Risk assessments for school reopening

Before the lockdown, catastrophic errors were made by schools advising pupils, parents and staff that they were “low risk” (based on advice from Health Protection Scotland) - even in cases where there were suspected / confirmed cases of coronavirus in the school community. This approach was arguably in breach of the public sector duty of equality and human rights legislation, eg children who are vulnerable or live in a household with vulnerable family members (diabetes, asthma etc) have a right to have the risk to them and/or their families properly assessed and measures put in place to safeguard them and protect vulnerable family members.

Discussions around school reopening plans include little mention of how schools will ensure the safety of ALL members of the school community, or even of the need for schools to conduct more accurate risk assessments for ALL of the pupils in their care and their families (plus of course staff who may have varying health needs). Deferring to “one size fits all” advice rather than properly looking after the needs of all pupils and their families is not a suitable way forwards.

Why the contribution is important

Even during a pandemic, human rights legislation and the public sector duty of equality are important.

by heatherl on May 08, 2020 at 03:56PM

Current Rating

Average rating: 4.0
Based on: 4 votes


  • Posted by TMcCurrach May 08, 2020 at 16:41

    Schools remained open for the vulnerable.

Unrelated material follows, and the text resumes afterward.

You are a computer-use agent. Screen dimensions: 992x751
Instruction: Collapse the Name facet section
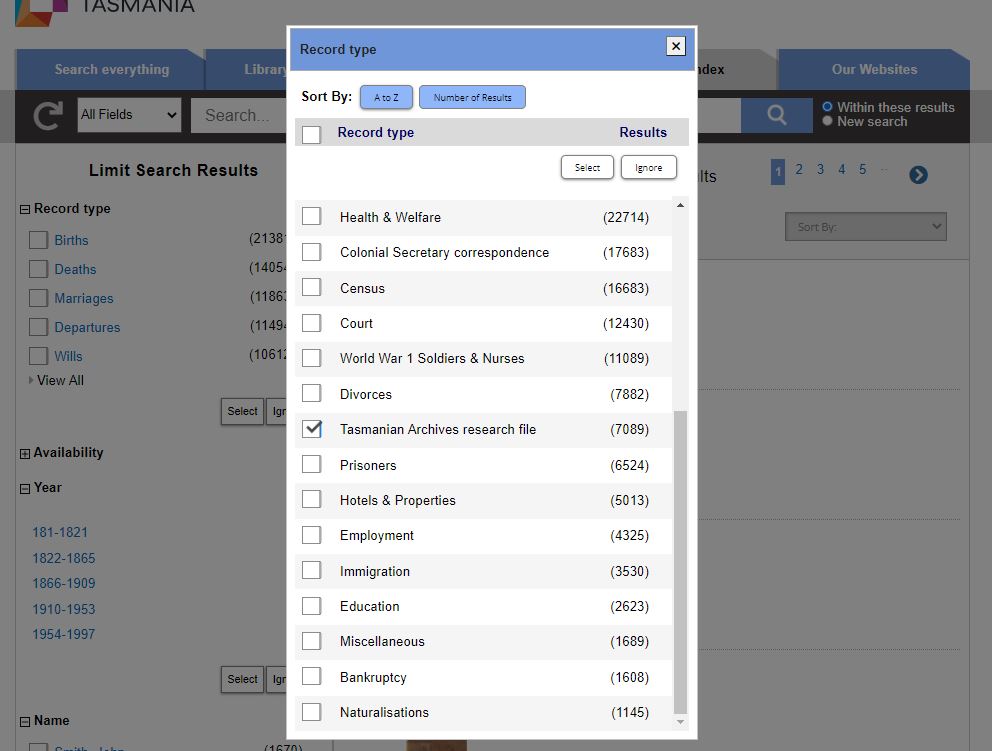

Education is a vital service and while many can support their children at home many families cannot and these children are being severely disadvantaged. There are good examples in Europe how to manage return for different children at different times mss as obtaining similar contact groups. We cannot underestimate the damage to some of our young people in missing their education.
    Equally our economy cannot survive indefinitely and parents need there children in school to go to work. We cannot underestimate the impact of poverty and stress in families if we end up back with huge numbers of unemployed who cannot pay their mortgages, rent or bills.
  • Posted by HighlandLass May 08, 2020 at 17:48

    We need a phased approach back in to education. Primary children need to return to school - it's not easy but how about all primary children from a household return for 1 week then home school for 1 week this could support a return to employment week on week off. Secondary children could do the same however not so dependant on an Adult for care. Teaching may be on a numbers basis with children from several age groups in the one setting spread out socially distancing as much as possible. Deep clean every weekend for the next group. The statistics of vulnerable children in the UK is shocking.
  • Posted by MAnderson May 08, 2020 at 19:15

    Cannot see how schools can currently consider opening with acceptably low risk to pupils. Average class sizes would not allow social distancing in most classrooms even if numbers were reduced by alternating pupils attending. How would it be possible to supervise children going to the toilet which is a big issue in infant departments. Most parents are fearful of return to school. Whilst agreeing wholeheartedly of the importance of education, is it not possible with modern technology to make better use of lessons at home lead by classteachers on line with school attendance for more vulnerable children continuing. Local current practice is mixed with some schools delivering very impressive daily lessons and links with pupils, can this not be replicated.